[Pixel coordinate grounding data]
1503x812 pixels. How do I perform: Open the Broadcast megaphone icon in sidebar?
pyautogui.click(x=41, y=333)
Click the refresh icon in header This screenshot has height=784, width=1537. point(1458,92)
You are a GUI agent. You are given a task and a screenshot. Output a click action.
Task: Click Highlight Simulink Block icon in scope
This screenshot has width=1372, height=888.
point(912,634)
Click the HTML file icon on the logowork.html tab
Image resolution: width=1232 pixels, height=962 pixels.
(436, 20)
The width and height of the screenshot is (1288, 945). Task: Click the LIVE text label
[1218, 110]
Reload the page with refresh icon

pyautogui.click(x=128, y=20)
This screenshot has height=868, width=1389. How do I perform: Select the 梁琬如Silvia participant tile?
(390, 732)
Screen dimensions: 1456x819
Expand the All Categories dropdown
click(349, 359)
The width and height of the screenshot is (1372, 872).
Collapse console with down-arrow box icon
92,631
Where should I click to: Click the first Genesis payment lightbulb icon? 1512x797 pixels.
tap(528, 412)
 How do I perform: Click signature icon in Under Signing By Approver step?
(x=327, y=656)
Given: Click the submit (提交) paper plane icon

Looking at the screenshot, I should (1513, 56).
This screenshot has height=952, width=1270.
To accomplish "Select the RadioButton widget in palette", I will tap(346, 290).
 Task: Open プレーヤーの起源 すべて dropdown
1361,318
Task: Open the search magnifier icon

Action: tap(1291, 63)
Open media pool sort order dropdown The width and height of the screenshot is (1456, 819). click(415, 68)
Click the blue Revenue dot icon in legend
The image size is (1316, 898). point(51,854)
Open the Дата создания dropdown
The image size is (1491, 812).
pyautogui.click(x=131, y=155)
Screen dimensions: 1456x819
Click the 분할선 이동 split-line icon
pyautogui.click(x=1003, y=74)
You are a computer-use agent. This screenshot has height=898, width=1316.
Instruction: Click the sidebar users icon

Task item
Each record is to be transcribed exactly and in full.

Task answer
1503x812 pixels. How do I perform: Open the Broadcast megaphone icon in sidebar?
pyautogui.click(x=41, y=333)
Click the refresh icon in header This screenshot has height=784, width=1537. point(1458,92)
You are a GUI agent. You are given a task and a screenshot. Output a click action.
Task: Click Highlight Simulink Block icon in scope
This screenshot has width=1372, height=888.
point(912,634)
Click the HTML file icon on the logowork.html tab
Image resolution: width=1232 pixels, height=962 pixels.
(436, 20)
The width and height of the screenshot is (1288, 945). Task: Click the LIVE text label
[1218, 110]
Reload the page with refresh icon

pyautogui.click(x=128, y=20)
This screenshot has height=868, width=1389. How do I perform: Select the 梁琬如Silvia participant tile?
(390, 732)
Screen dimensions: 1456x819
Expand the All Categories dropdown
click(349, 359)
The width and height of the screenshot is (1372, 872).
Collapse console with down-arrow box icon
92,631
Where should I click to: Click the first Genesis payment lightbulb icon? 1512x797 pixels.
tap(528, 412)
 How do I perform: Click signature icon in Under Signing By Approver step?
(x=327, y=656)
Given: Click the submit (提交) paper plane icon

Looking at the screenshot, I should (1513, 56).
This screenshot has height=952, width=1270.
To accomplish "Select the RadioButton widget in palette", I will tap(346, 290).
 Task: Open プレーヤーの起源 すべて dropdown
1361,318
Task: Open the search magnifier icon

Action: tap(1291, 63)
Open media pool sort order dropdown The width and height of the screenshot is (1456, 819). click(415, 68)
Click the blue Revenue dot icon in legend
The image size is (1316, 898). point(51,854)
Open the Дата создания dropdown
The image size is (1491, 812).
pyautogui.click(x=131, y=155)
Screen dimensions: 1456x819
Click the 분할선 이동 split-line icon
pyautogui.click(x=1003, y=74)
You are a computer-use agent. This screenshot has height=898, width=1316.
Instruction: Click the sidebar users icon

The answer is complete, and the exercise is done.